* BEGIN EXERCISE DATA *

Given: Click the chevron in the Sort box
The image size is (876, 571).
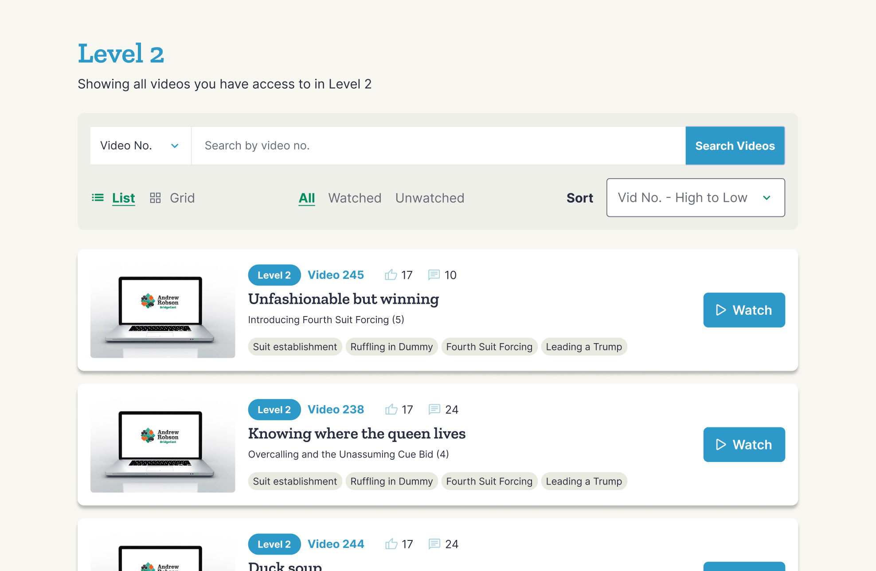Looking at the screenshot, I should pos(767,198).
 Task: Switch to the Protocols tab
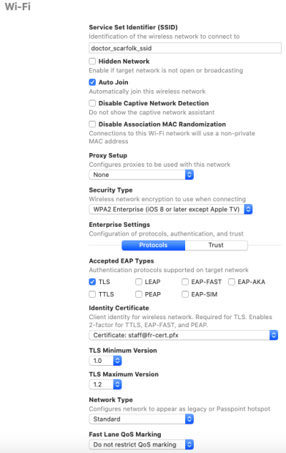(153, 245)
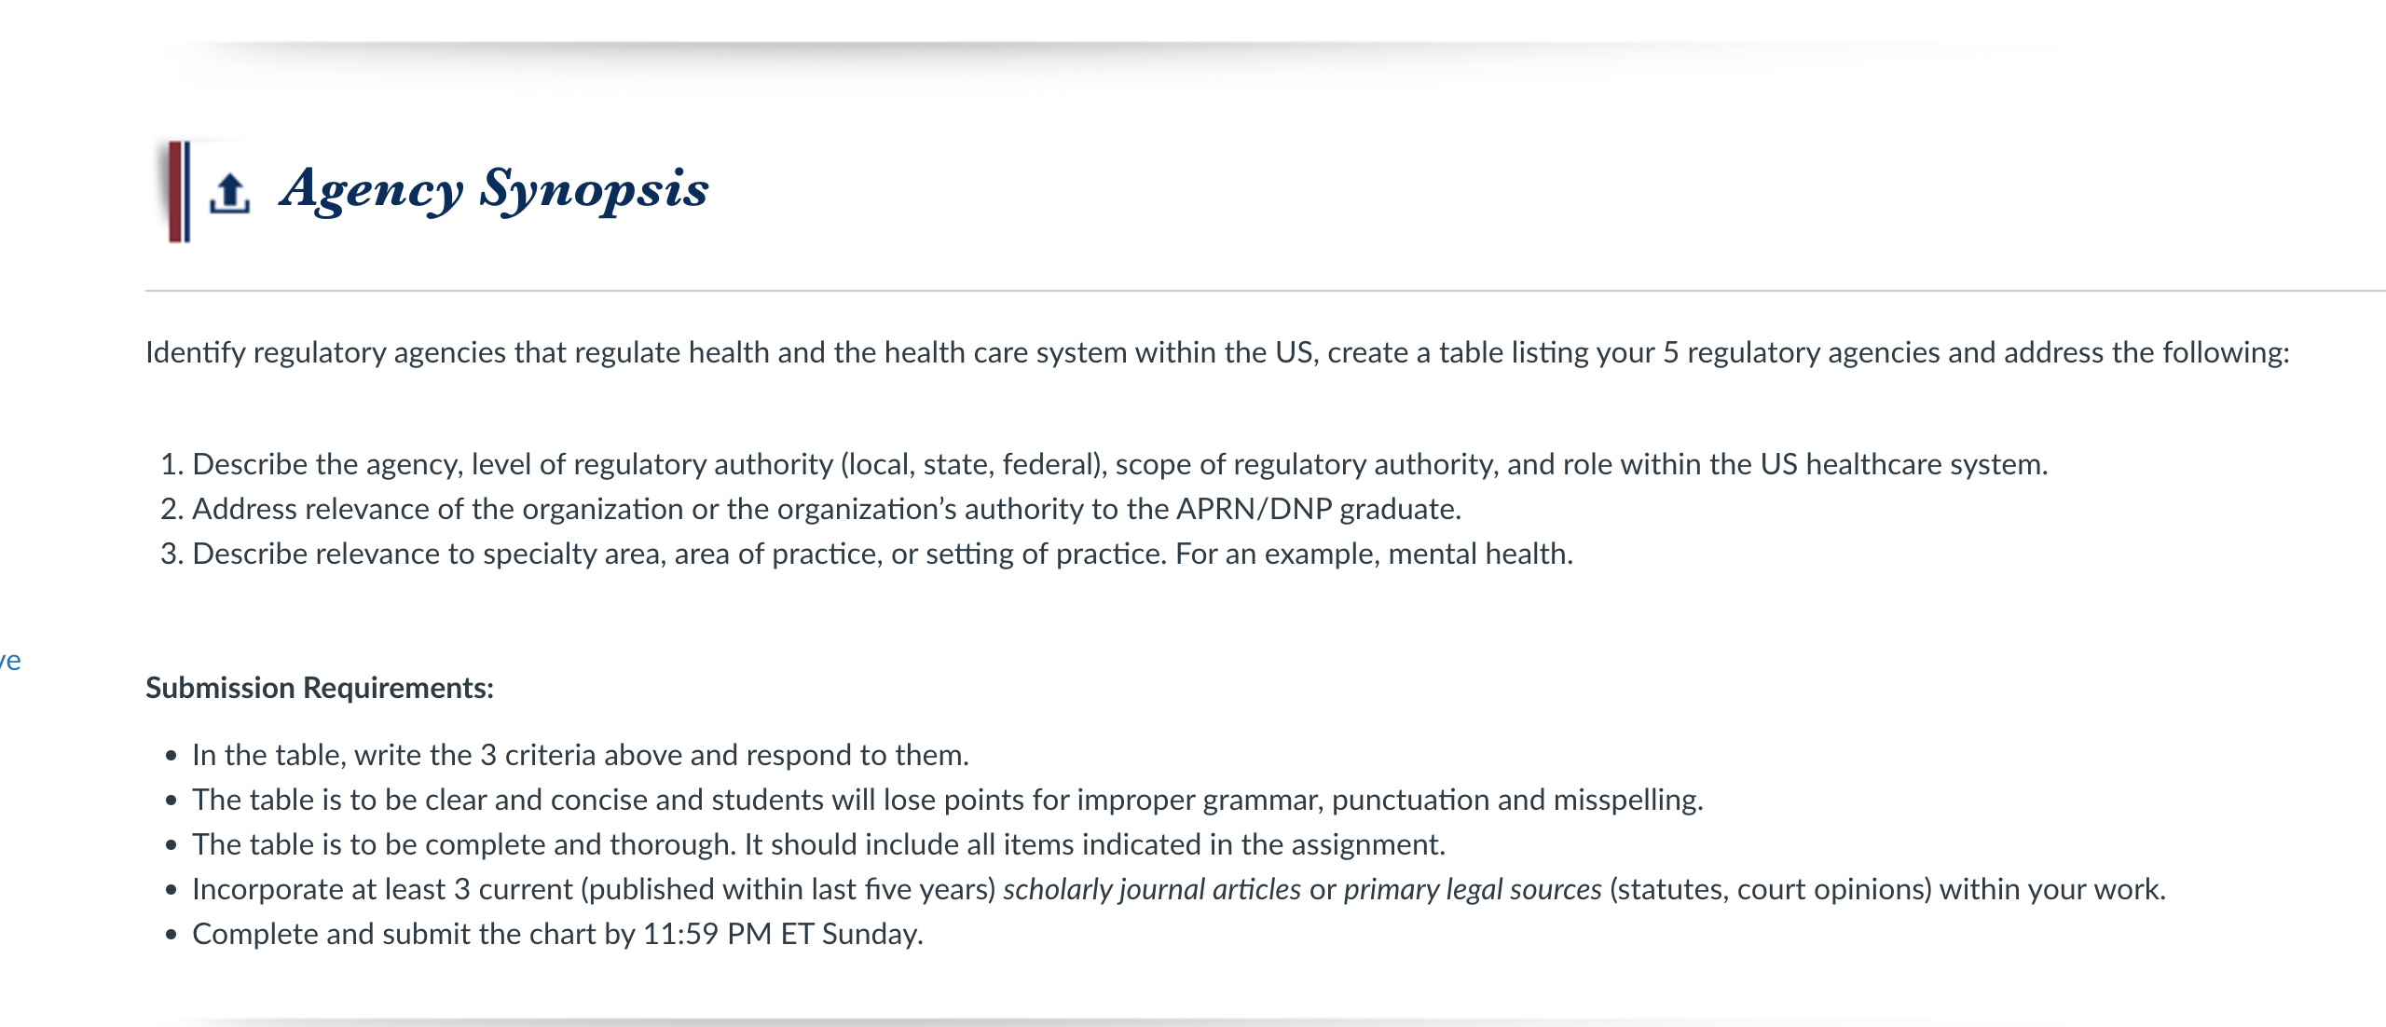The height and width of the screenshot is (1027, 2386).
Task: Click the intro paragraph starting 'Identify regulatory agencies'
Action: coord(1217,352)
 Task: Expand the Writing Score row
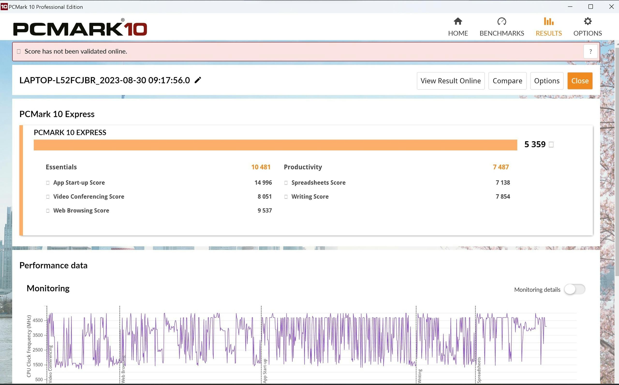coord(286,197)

* END EXERCISE DATA *

Return the lines of the records exactly as they stand, from the line containing "Task: Switch to the Protocols tab" through the end of the records, with both ends included. Leave out the pictures.

 Task: Switch to the Protocols tab
(153, 245)
The height and width of the screenshot is (1027, 2386).
Task: Click the intro paragraph starting 'Identify regulatory agencies'
Action: coord(1217,352)
 Task: Expand the Writing Score row
coord(286,197)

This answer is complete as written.